Given a binary shift register of $n$ bits, a primitive binary nonlinear feedback shift register will generate a sequence with a period of $2^n - 1$.
While I am unable to find a paper which directly describes the methods, the paper A List of Maximum Period NLFSRs has just came up on eprint, which lists all NLFRSs with a period of $2^n - 1$, for $n < 25$.
Does anyone have links to papers describing the construction methods for such primitive binary nonlinear feedback shift registers?

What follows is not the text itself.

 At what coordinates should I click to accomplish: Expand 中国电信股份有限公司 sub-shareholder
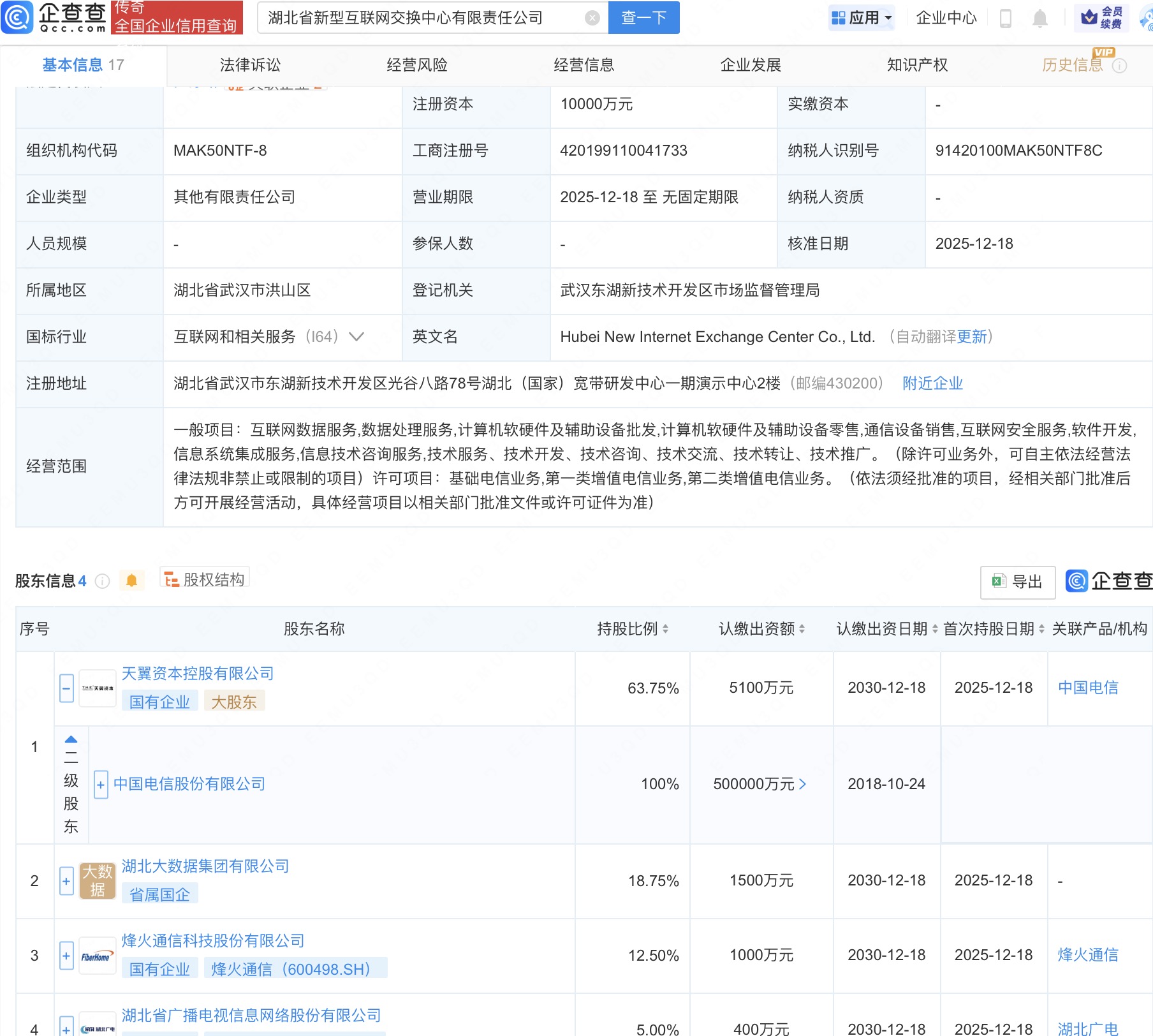(x=101, y=785)

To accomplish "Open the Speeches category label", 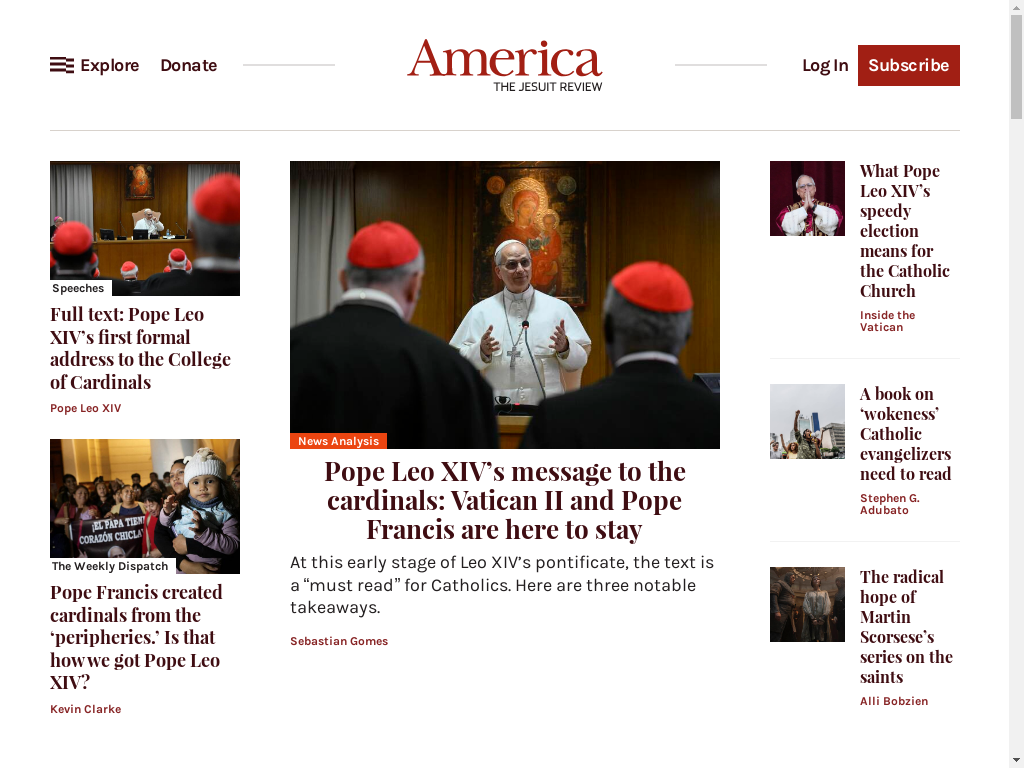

Update: A general method is given by Elena Dubrova: A Scalable Method for Constructing Galois NLFSRs with Period $2^n-1$ using Cross-Join Pairs, in IEEE Transactions on Information Theory, Volume 59, Issue 1 (alternate link). It gives an extensive bibliography of earlier constructs.
These constructions reorder a small number of fragments of the output sequence of a maximum-length LFSR. It does not achieve (or aim at) cryptographic security: it remains trivial to reconstruct the state of the generator from its output, from any unbroken fragment of at least $n$ bits. With slightly more bits, it is possible even if details (like $n$ and the polynomial) are unknown, using an appropriate variant of the Berlekamp-Massey algorithm.
Other than tweaking a LFSR to reorder fragments of its output sequence, I know no general method to construct Non-Linear Feeback Shift Registers with $n$ bits and period $2^n-1$, beside basically trying one by simulating the NLFSR for that number of steps, with cost $O(2^n)$ when done naively.
Large speedups are possible depending on the construct; in particular, if it is possible to explicitly compute the states that could reach the original state within $s$ steps, and performs $s$ steps as fast as one step, we can save a factor of $s$. But still the cost of establishing that a NLFSR with $n$ bits is near-maximal-period would be, it seems, at least $O(2^{n/2})$ steps with $O(2^{n/2})$ memory. However it is clearly easy to go much further that $n=25$ bits. Caveat: this is out of my head, I have no reference to quote.
In practice, it seems open cryptography seldom use maximal-length NLFSR; they could however make some sense in a cascaded construct, similar to the Alternating Step Generator or Shrinking Generator.
Also: There is simple method to construct a NLFSR with period $2^n$ using a binary shift register of $n$ bits. We start from a maximal-length LFSR with period $2^n-1$ constructed from a degree $n$ primitive polynomial over $GF(2)$, and tweak it into a binary De Bruijn sequence by inserting a single $0$ bit at the point in the sequence where $n-1$ consecutive $0$ occur. For a LFSR implemented as a shift register with a feedback term the XOR of some state bits, that's simply adding an additional XOR term with the NOR of the $n-1$ bits in the shift register that are closest to the feedback term. As a bonus, we can now start the generator in any state, including all-zero. See this related answer for details. Of course, that's not cryptographically secure.